In beiden Fällen sind die Gutachten des Sachverständigen N. umfassend erörtert worden, und die Beklagte hatte Gelegenheit, ihn aufgrund ihrer Einwendungen zu befragen. In beiden Fällen ist im Protokoll vermerkt worden, dass offene Fragen nicht mehr bestehen (Prot. v. 19.06.2012, Bl. 692 – 699 d. A.; Prot. v. 12.08.2013, Bl. 769 – 775 d. A.), sodass nicht erkennbar ist, welche Einwände der Beklagten offen geblieben sein könnten.
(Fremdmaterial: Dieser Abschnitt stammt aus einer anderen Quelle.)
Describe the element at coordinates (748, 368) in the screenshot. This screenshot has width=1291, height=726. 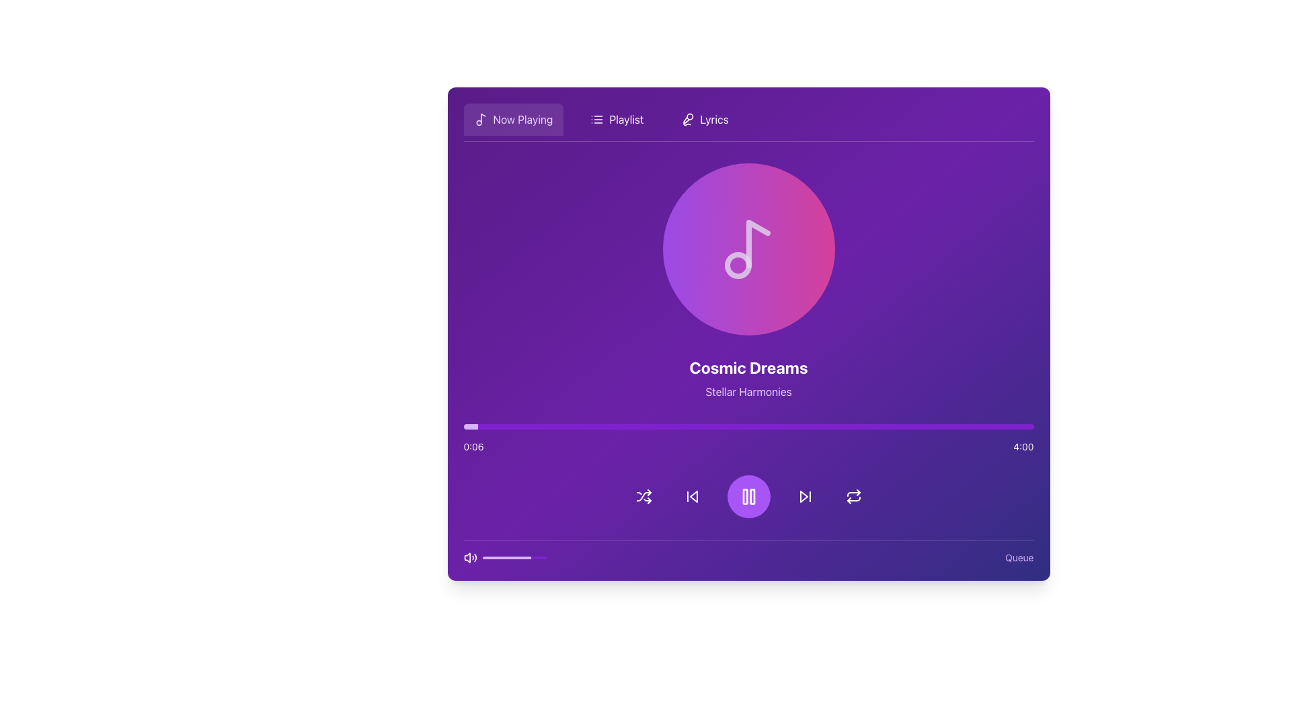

Es ist ausgeschlossen, dass die Beklagten auf Fragen an den Sachverständigen verzichtet hat, weil das Landgericht eine Zusammenfassung des Sach- und Streitstandes in Aussicht gestellt hatte. Abgesehen davon, dass dadurch auch aus Sicht der Beklagten ihre Fragen an den Sachverständigen nicht überflüssig wurden, ist diese Zusage im Termin vom 19.06.2012 erst gemacht worden, nachdem der Sachverständige bereits entlassen war.
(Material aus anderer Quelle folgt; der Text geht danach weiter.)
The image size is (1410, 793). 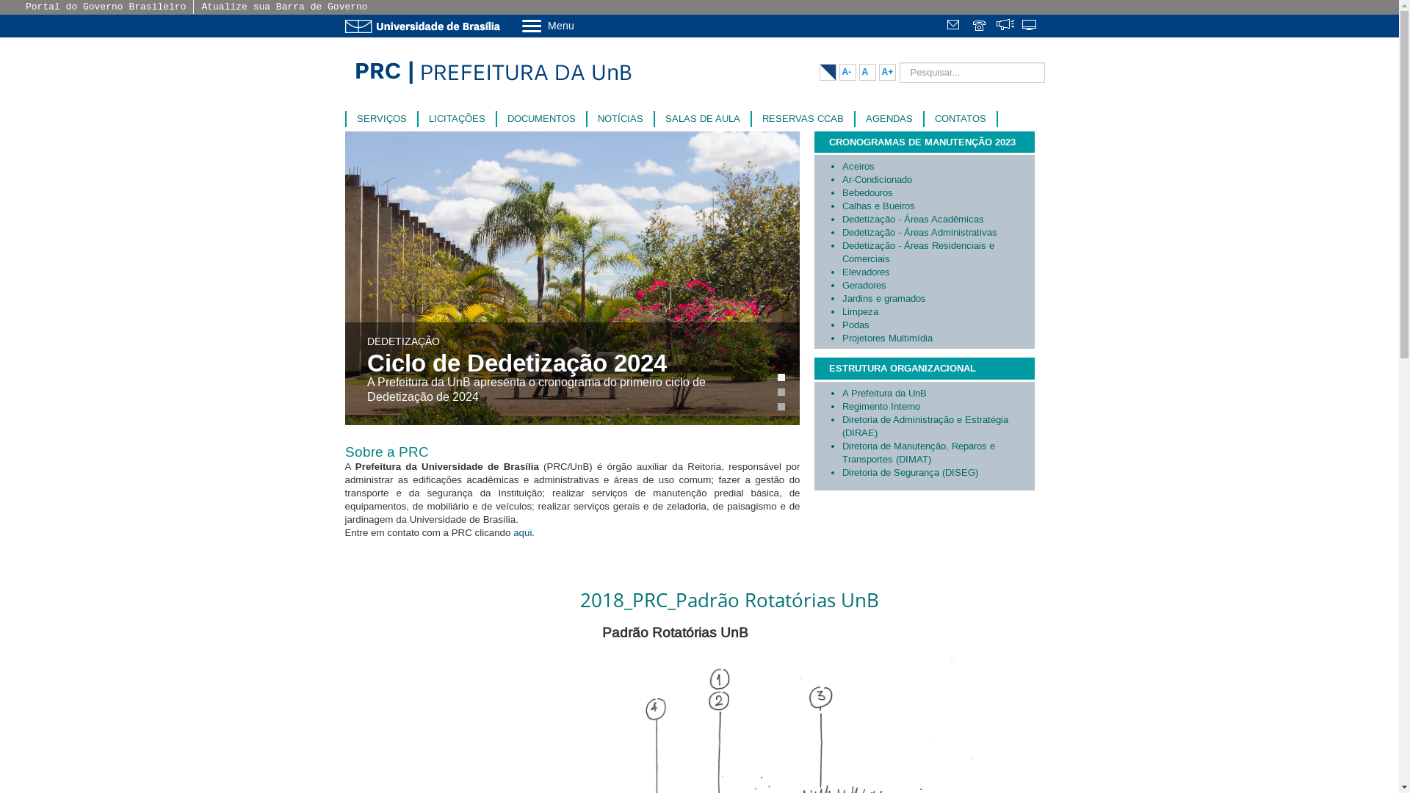 I want to click on 'Webmail', so click(x=954, y=26).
Es ist davon auszugehen, dass in den Terminen auch der Inhalt der Stellungnahmen des Privatgutachters P. vom 23.02.2012 und 09.08.2013 erörtert worden ist. Eine vorherige Zusendung an den Sachverständigen war in beiden Fällen entbehrlich. Die Stellungnahme vom 23.02.2012 beschäftigt sich – neben einer Zusammenfassung der bereits vorher geäußerten Kritik an dem Gutachten des Sachverständigen N. – in erster Linie mit einem Schriftsatz des Klägervertreters vom 13.02.2012 (Bl. 663 – 669 d. A.). Eine gesonderte Stellungnahme des Sachverständigen N. dazu war entbehrlich.
2. Das Landgericht hat seine Entscheidung keineswegs allein aufgrund der Ausführungen des Sachverständigen N. getroffen, sondern die Ausführungen aller beteiligten Gutachter zur Kenntnis genommen. Es hat sich insbesondere ausreichend mit den Einwendungen der Beklagten aufgrund der Stellungnahmen der Privatgutachter P. und K. auseinandergesetzt. Jedenfalls würde auch eine nähere Auseinandersetzung an dem Ergebnis nichts ändern.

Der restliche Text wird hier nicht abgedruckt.